A Distrital da Madeira do partido “Chega” veio apontar o dedo à IHM, Investimentos Habitacionais da Madeira, que tem, desde o ano passado, um programa de apoio para a aquisição e arrendamentos de imóveis para famílias que não disponham da totalidade de meios para a aquisição das mesmas.
“Se este programa apenas tivesse este carácter de apoio não teríamos nenhum reparo a apontar mas, dentro deste programa, existe também o incentivo aos proprietários para contactar o IHM na hora de vender os seus imóveis e aí a situação muda de figura”, refere uma nota.
A actividade imobiliária é regulada pelo IMPIC, será que o IHM obteve licenciamento para esta actividade?”, questiona o Chega. “Não será isto concorrência desleal perante as empresas devidamente licenciadas do ramo imobiliário? No decreto legislativo apresentado o governo regional fala em desequilíbrio generalizado entre a oferta e a procura e de aumento generalizado do preço das habitações. Será que a melhor forma de monitorizar o mercado é ser também um agente interveniente?”, pergunta-se.

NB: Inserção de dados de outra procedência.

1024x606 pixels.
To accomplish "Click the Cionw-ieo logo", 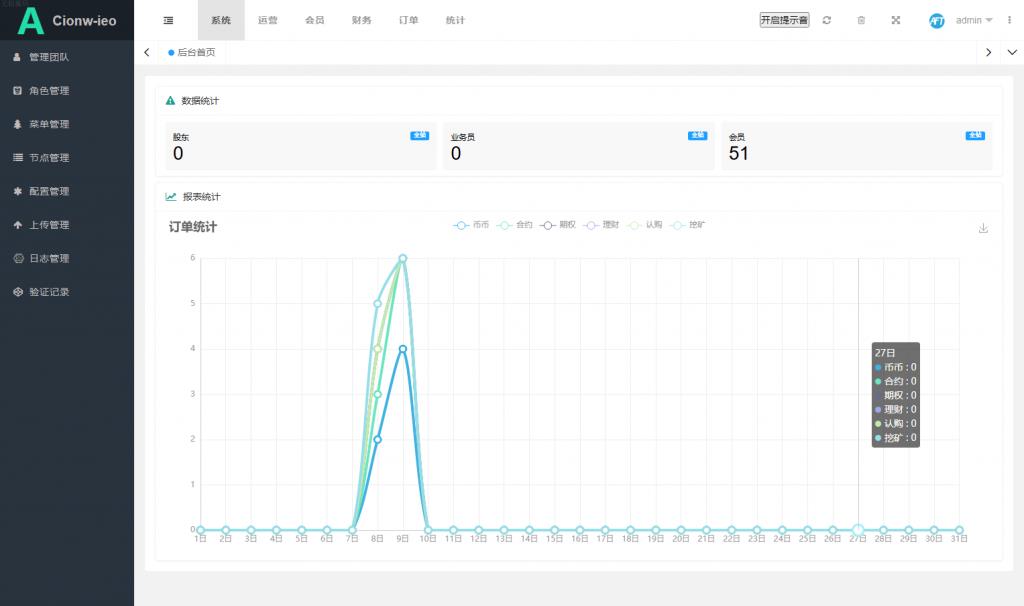I will (x=67, y=20).
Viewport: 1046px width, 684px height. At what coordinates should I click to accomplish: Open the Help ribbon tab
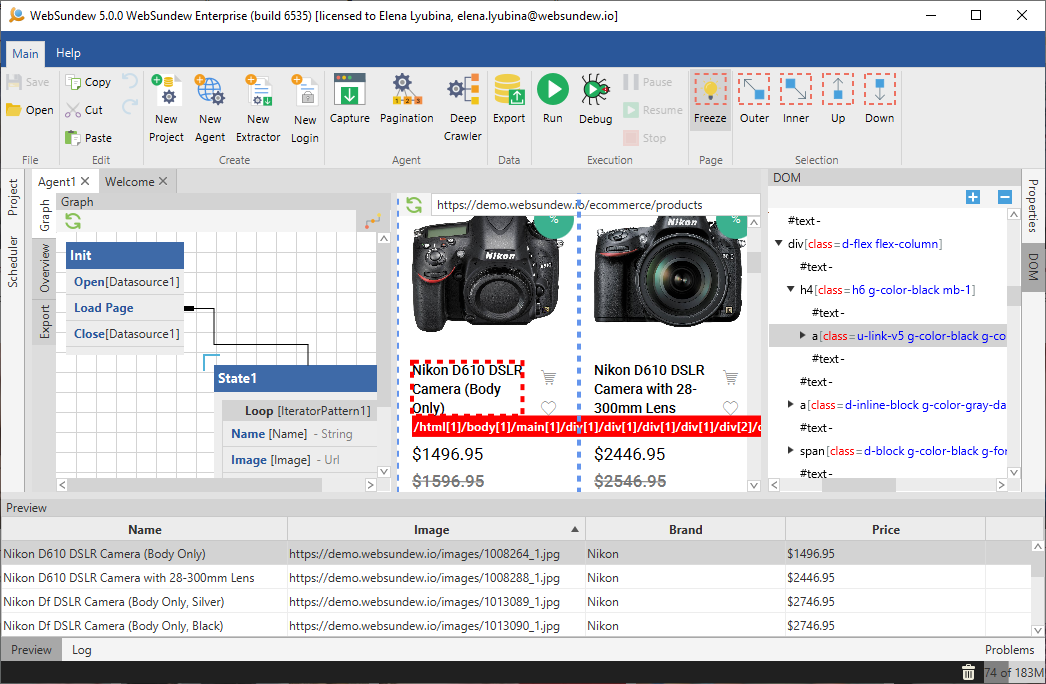[68, 53]
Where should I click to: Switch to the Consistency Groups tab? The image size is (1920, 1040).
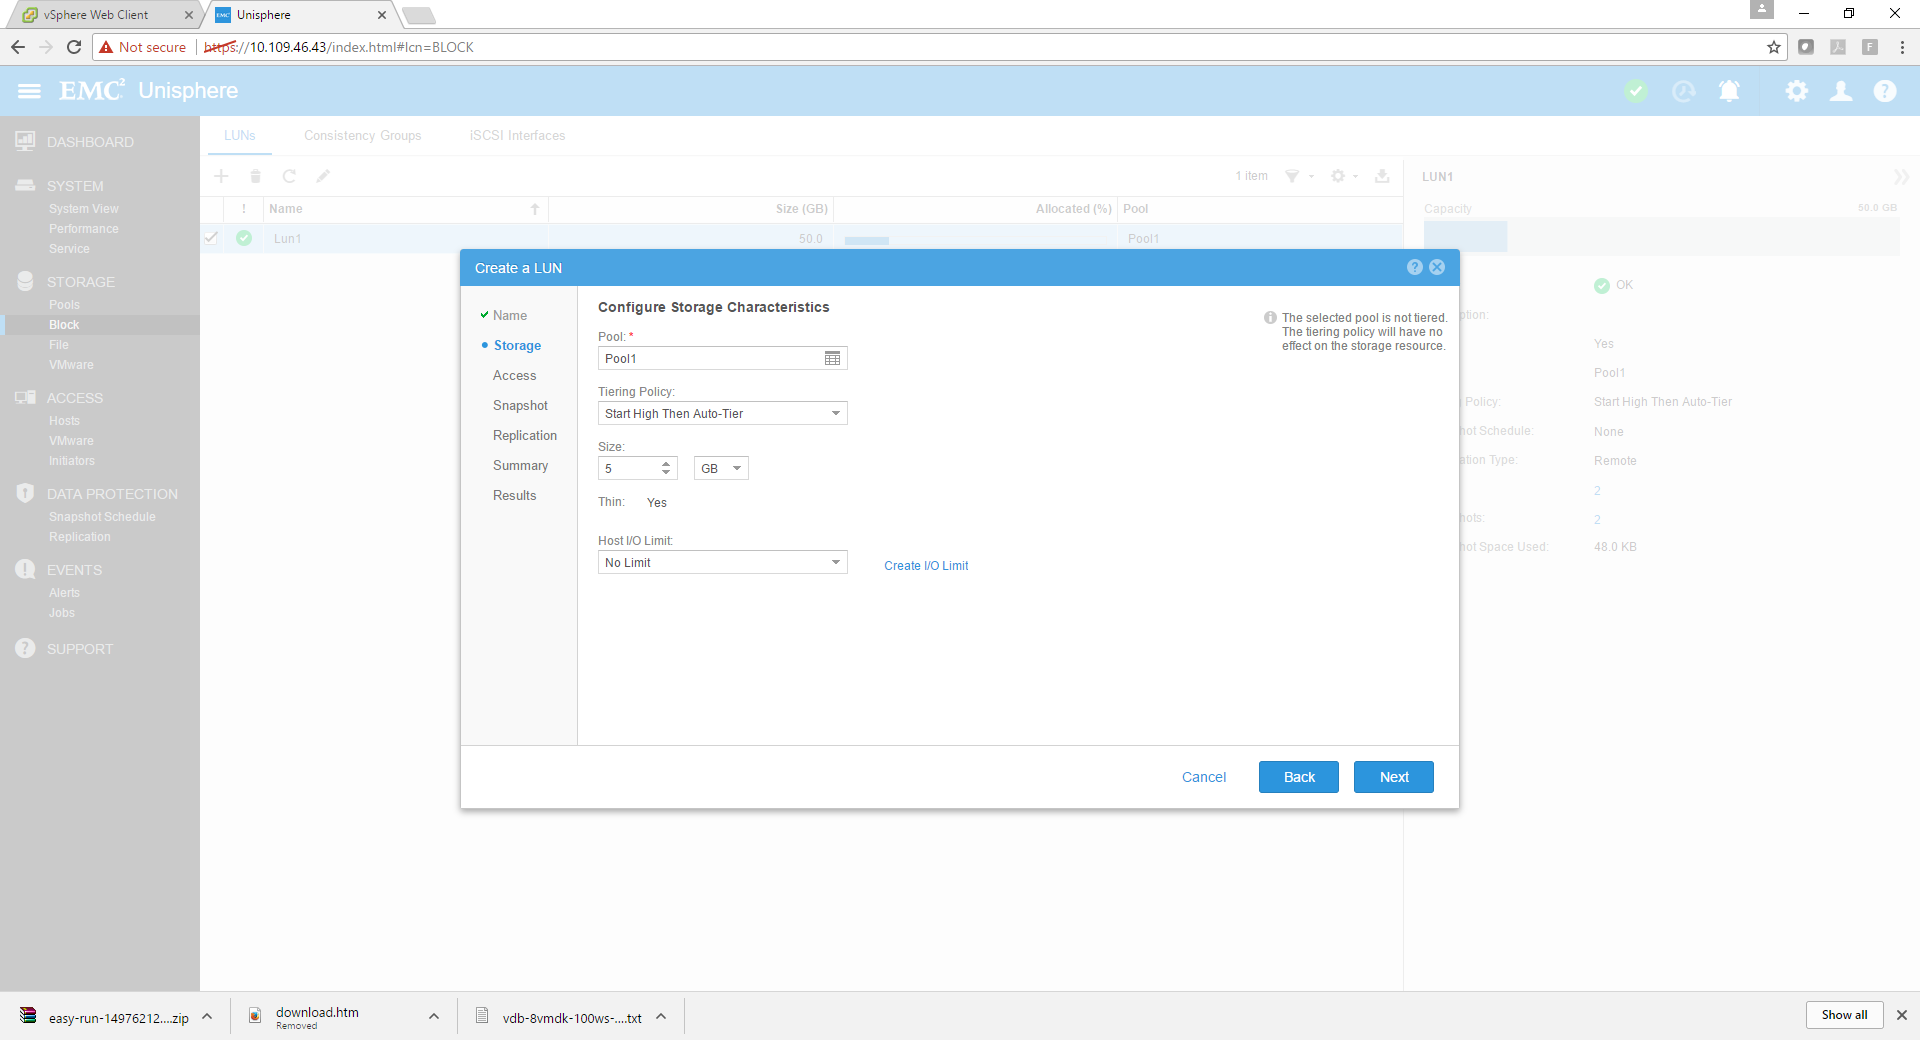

Ao Governo Regional pede-se que tenha um papel fiscalizador nas diversas áreas da sociedade mas sem se imiscuir e controlar tudo o que o rodeia, regimes totalitaristas nunca foram bons exemplos, assevera o Chega.
“Sugerimos ao IHM que seja mais rigoroso na sua gestão, são quase 20.000.000.00€ que tem para receber e que dê mais atenção à manutenção dos seus empreendimentos. Não se pode atribuir habitações ás pessoas mais carenciadas e depois deixá-las ao abandono, é necessário um acompanhamento dessas mesmas pessoas e das suas necessidades, os bairros sociais não se podem tornar em ghettos que só recebem atenção em anos eleitorais”.